> **PASSAGE GIVEN**

When you make a sentence like “Englebert licked the donuts”, there are lots of ways to arrange Englebert and the donuts. And the licking. You could put Englebert first and the donuts somewhere later, which seems logical. Or the licking could come first, with Englebert at the end of it all and the donuts in the middle.
How you order them has a lot to do with which language you’re speaking. English speakers like to put Englebert (which your grade school teacher used to call the ‘subject’) at the front, the verb ‘licking’ next, and the donuts (the ‘object’) last. So English is a Subject-Verb-Object language, or SVO. Japanese, on the other hand, tends to go SOV.
A curious thing, though, is that about 90% of the world’s languages put the subject first, with 75% being either SVO or SOV. Only about 10 percent of the world’s languages put the object before the subject. Perhaps that’s not so strange. Subjects are the doers (usually), so it makes sense to most of us that the most active agent comes first.

> **SUPPLIED INFORMATION**

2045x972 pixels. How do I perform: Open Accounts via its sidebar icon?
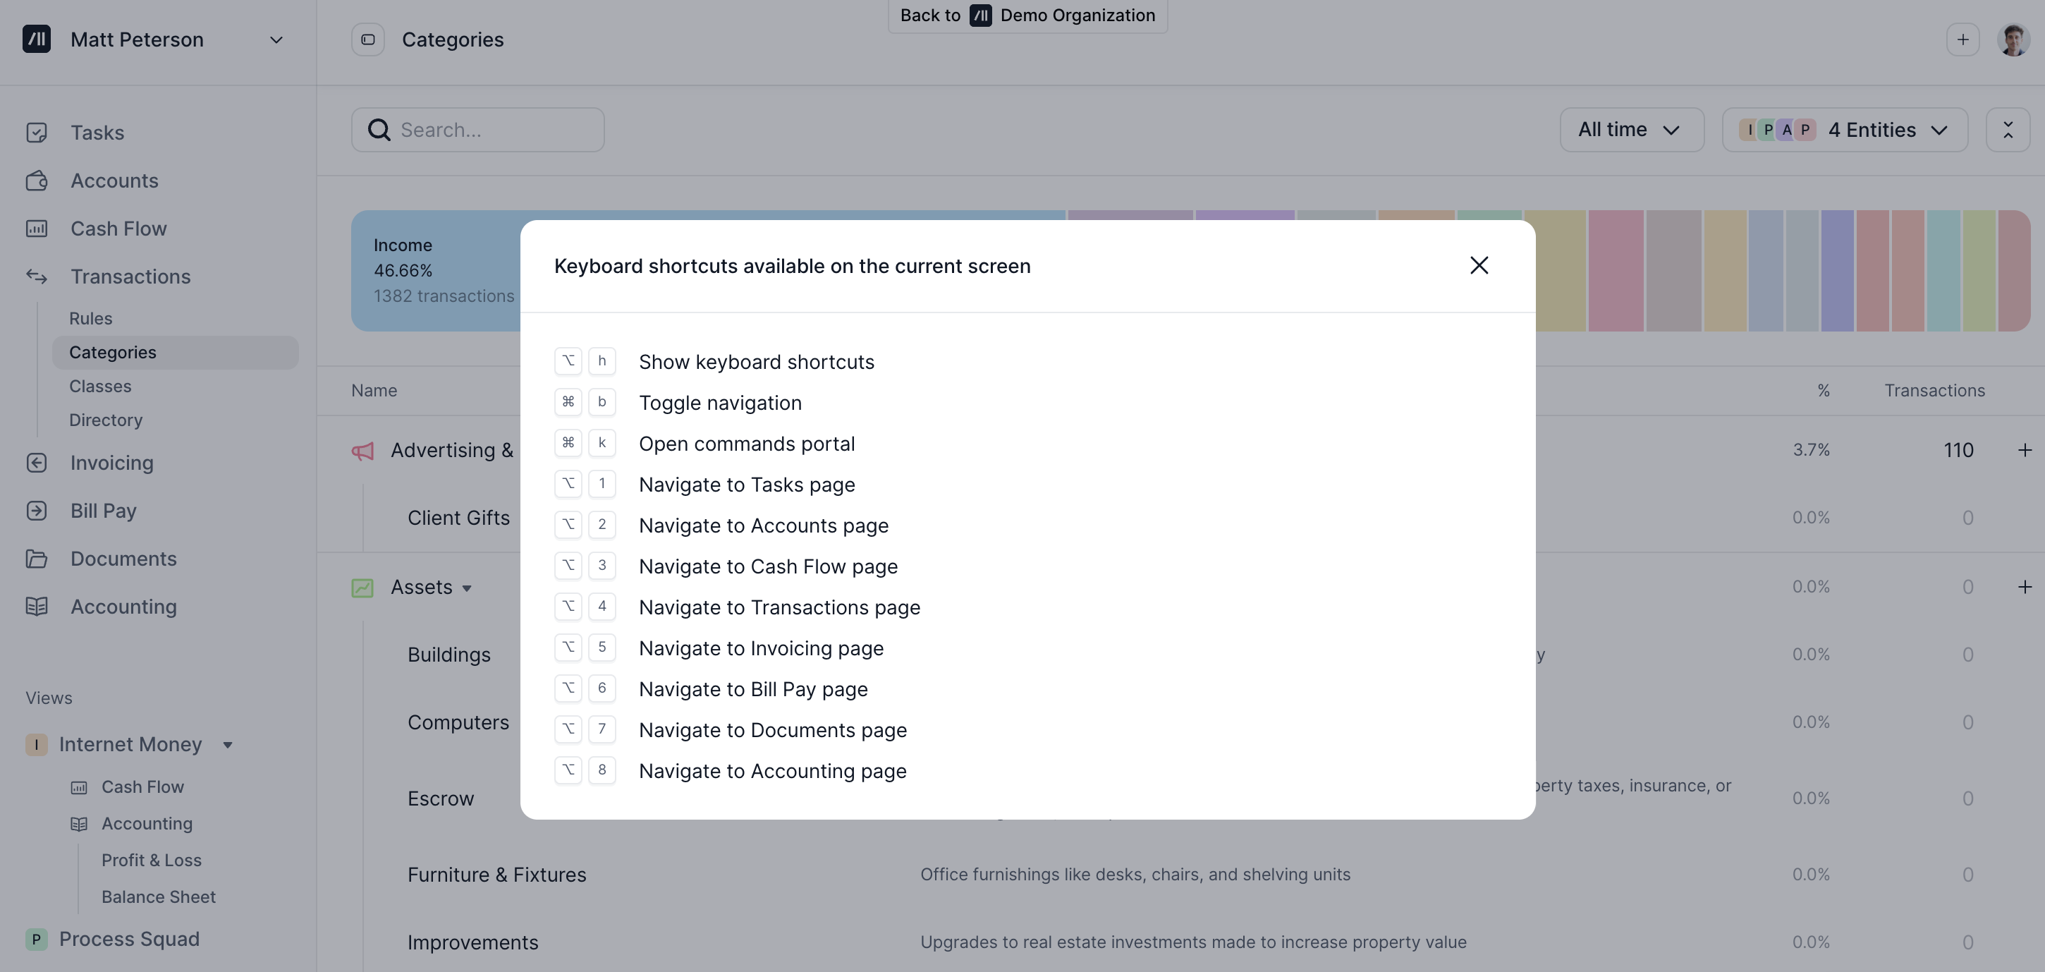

> **DIRECTIVE**
Which percentages does the word-order passage above give, and what does each one describe?

> **IN RESPONSE**
- About 90%: the share of the world's languages that put the subject first
- 75%: the share that are either SVO or SOV
- About 10 percent: the share that put the object before the subject